Recipient: Visconti Filippo Maria 
Authors: Filelfo Francesco 
Language: Latino
Incipit: 
Philippum Mariam Anglum si dignis prosequi laudibus instituero
Explicit: 
nostra humana vita coniungere comitareque voluisti et serves incolumem et tuearis invictum
Place: Milano
Normalized date: 1446
Keywords: encomio
prosopografia
storia
Regesto: 
F. inizia la sua orazione dichiarandosi quasi non degno di aver avuto l'incarico di elogiare Filippo Maria Visconti, ma per obbedire all'ordine del Senato milanese ne tesserà le lodi. Egli si prefigge di lodare il Duca per i pregi dell'animo, del corpo e per le doti esteriori. 'In primis', F. elogia la patria e gli avi del Visconti, dichiarando la somiglianza di Filippo al padre Gian Galeazzo; secondariamente, ne loda la forza e la grandezza del corpo, poi la prudenza, i costumi, la temperanza e la fortezza. F. passa poi a ricordare alcuni episodi storici di cui il Visconti è stato protagonista: in particolare, egli parla degli scontri contro il Conte di Carmagnola, poi vinto dopo alcuni conflitti – F. ne ricorda anche la morte –, e dei contrasti contro il duca di Savoia Amedeo VIII e i marchesi d'Este e di Monferrato, i quali cessarono poi le ostilità contro il Visconti. L'autore rievoca in seguito il recupero degli antichi domini (Genova e la Liguria) per il ducato milanese, lodando anche la giustizia del Visconti – altra sua dote – nei confronti degli sconfitti, qualità, insieme a quella della magnanimità, che userà anche nei riguardi di Alfonso V d'Aragona in seguito agli scontri in Campania e in Liguria: infatti, dopo aver riportato un'altra vittoria, il Visconti fece prigioniero Alfonso insieme ai suoi alleati, ma lo trattò con clemenza. La stessa magnanimità Filippo Maria impiegò anche nei confronti degli altri nobili sconfitti sui campi di battaglia nell'Italia del centro-Nord: tra questi, Carlo Malatesta fu vinto a Zagonara, Ludovico Migliorati a Brescia, il Conte di Urbino presso Lucca.

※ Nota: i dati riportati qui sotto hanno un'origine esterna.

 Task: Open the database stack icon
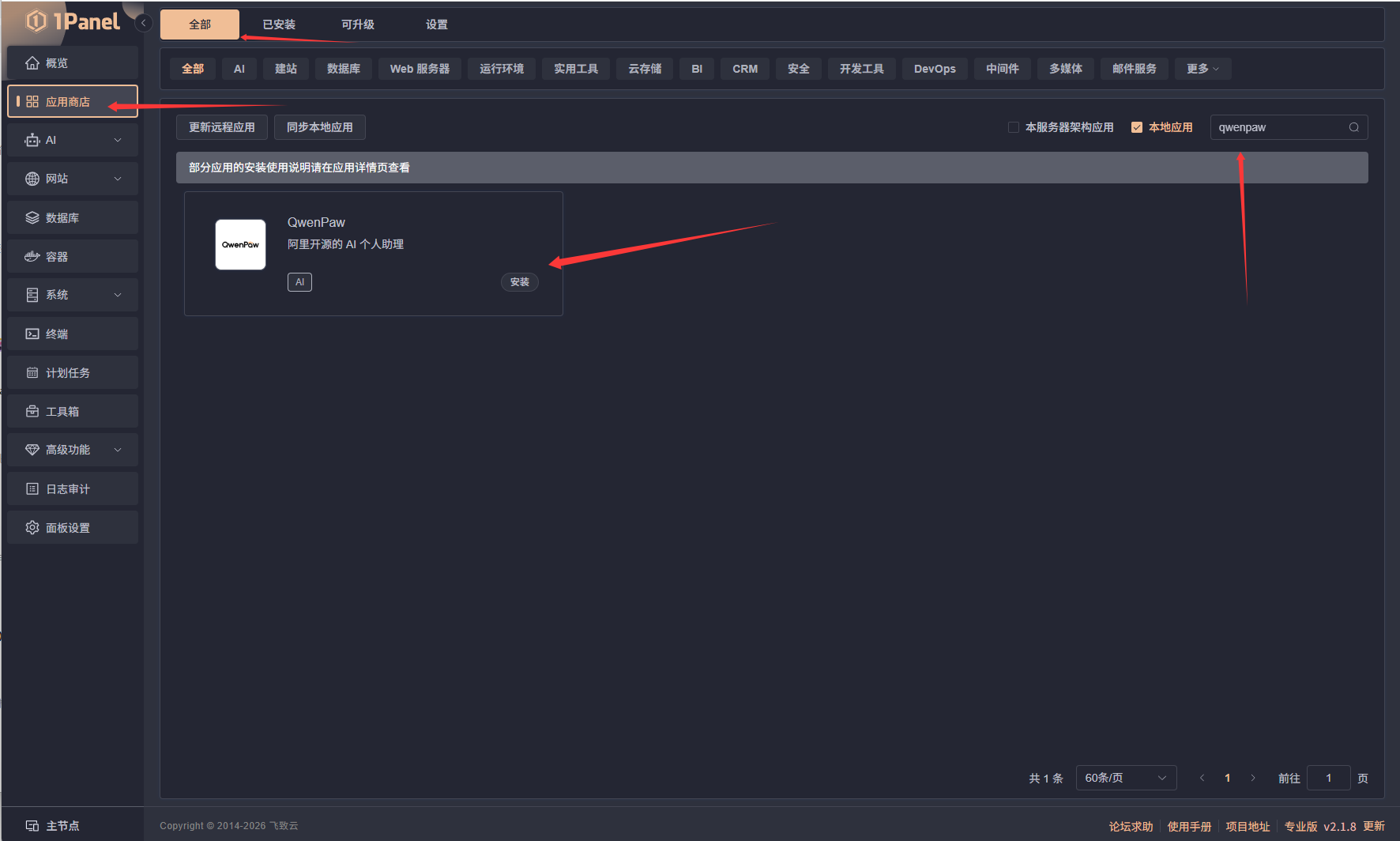(32, 218)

Terminando l'elogio delle virtù e delle imprese del Visconti, F. ricorda lo stato di miseria in cui versava il Ducato di Milano dopo la morte di Gian Galeazzo, che fu poi risollevato da Filippo Maria grazie alla sua opera. A conclusione dell'orazione, l'autore invoca la protezione di Dio sul Duca di Milano.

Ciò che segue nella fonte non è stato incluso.